Aim:
Rewrite the material below, replacing each "How do I perform" with "How can I do" and leaving everything else unchanged.

Gathered data entries:
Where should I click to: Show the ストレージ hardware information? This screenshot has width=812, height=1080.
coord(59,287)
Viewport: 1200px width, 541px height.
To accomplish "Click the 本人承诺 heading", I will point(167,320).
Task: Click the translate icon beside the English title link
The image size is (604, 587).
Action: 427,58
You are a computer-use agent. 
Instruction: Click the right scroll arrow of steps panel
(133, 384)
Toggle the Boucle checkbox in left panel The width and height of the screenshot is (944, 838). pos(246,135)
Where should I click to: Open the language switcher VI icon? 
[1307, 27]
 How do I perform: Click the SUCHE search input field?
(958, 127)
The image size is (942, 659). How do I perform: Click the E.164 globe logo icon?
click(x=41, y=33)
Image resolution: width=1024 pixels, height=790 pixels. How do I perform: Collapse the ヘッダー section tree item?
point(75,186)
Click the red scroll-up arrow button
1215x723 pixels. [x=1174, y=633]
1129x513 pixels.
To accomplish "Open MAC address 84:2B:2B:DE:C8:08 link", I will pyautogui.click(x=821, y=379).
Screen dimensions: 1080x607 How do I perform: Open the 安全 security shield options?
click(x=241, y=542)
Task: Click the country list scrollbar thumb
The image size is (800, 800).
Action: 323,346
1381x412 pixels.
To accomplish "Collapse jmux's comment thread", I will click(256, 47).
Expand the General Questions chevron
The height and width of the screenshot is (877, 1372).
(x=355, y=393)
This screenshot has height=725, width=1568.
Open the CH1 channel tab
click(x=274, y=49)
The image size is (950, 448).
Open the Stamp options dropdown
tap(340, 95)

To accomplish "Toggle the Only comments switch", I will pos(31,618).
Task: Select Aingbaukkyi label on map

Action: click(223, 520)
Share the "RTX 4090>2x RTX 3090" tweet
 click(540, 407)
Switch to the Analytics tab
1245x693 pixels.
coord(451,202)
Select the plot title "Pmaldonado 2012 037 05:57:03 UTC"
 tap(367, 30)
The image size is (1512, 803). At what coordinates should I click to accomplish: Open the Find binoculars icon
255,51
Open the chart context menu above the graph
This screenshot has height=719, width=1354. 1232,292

Answer to this problem:
Where should I click to: Show the ストレージ hardware information? This screenshot has width=812, height=1080.
coord(59,287)
Viewport: 1200px width, 541px height.
To accomplish "Click the 本人承诺 heading", I will point(167,320).
Task: Click the translate icon beside the English title link
The image size is (604, 587).
Action: 427,58
You are a computer-use agent. 
Instruction: Click the right scroll arrow of steps panel
(133, 384)
Toggle the Boucle checkbox in left panel The width and height of the screenshot is (944, 838). pos(246,135)
Where should I click to: Open the language switcher VI icon? 
[1307, 27]
 How can I do: Click the SUCHE search input field?
(958, 127)
The image size is (942, 659). How can I do: Click the E.164 globe logo icon?
click(x=41, y=33)
Image resolution: width=1024 pixels, height=790 pixels. How can I do: Collapse the ヘッダー section tree item?
point(75,186)
Click the red scroll-up arrow button
1215x723 pixels. [x=1174, y=633]
1129x513 pixels.
To accomplish "Open MAC address 84:2B:2B:DE:C8:08 link", I will pyautogui.click(x=821, y=379).
Screen dimensions: 1080x607 How can I do: Open the 安全 security shield options?
click(x=241, y=542)
Task: Click the country list scrollbar thumb
The image size is (800, 800).
Action: 323,346
1381x412 pixels.
To accomplish "Collapse jmux's comment thread", I will click(256, 47).
Expand the General Questions chevron
The height and width of the screenshot is (877, 1372).
(x=355, y=393)
This screenshot has height=725, width=1568.
Open the CH1 channel tab
click(x=274, y=49)
The image size is (950, 448).
Open the Stamp options dropdown
tap(340, 95)

To accomplish "Toggle the Only comments switch", I will pos(31,618).
Task: Select Aingbaukkyi label on map

Action: click(223, 520)
Share the "RTX 4090>2x RTX 3090" tweet
 click(540, 407)
Switch to the Analytics tab
1245x693 pixels.
coord(451,202)
Select the plot title "Pmaldonado 2012 037 05:57:03 UTC"
 tap(367, 30)
The image size is (1512, 803). At what coordinates should I click to accomplish: Open the Find binoculars icon
255,51
Open the chart context menu above the graph
This screenshot has height=719, width=1354. 1232,292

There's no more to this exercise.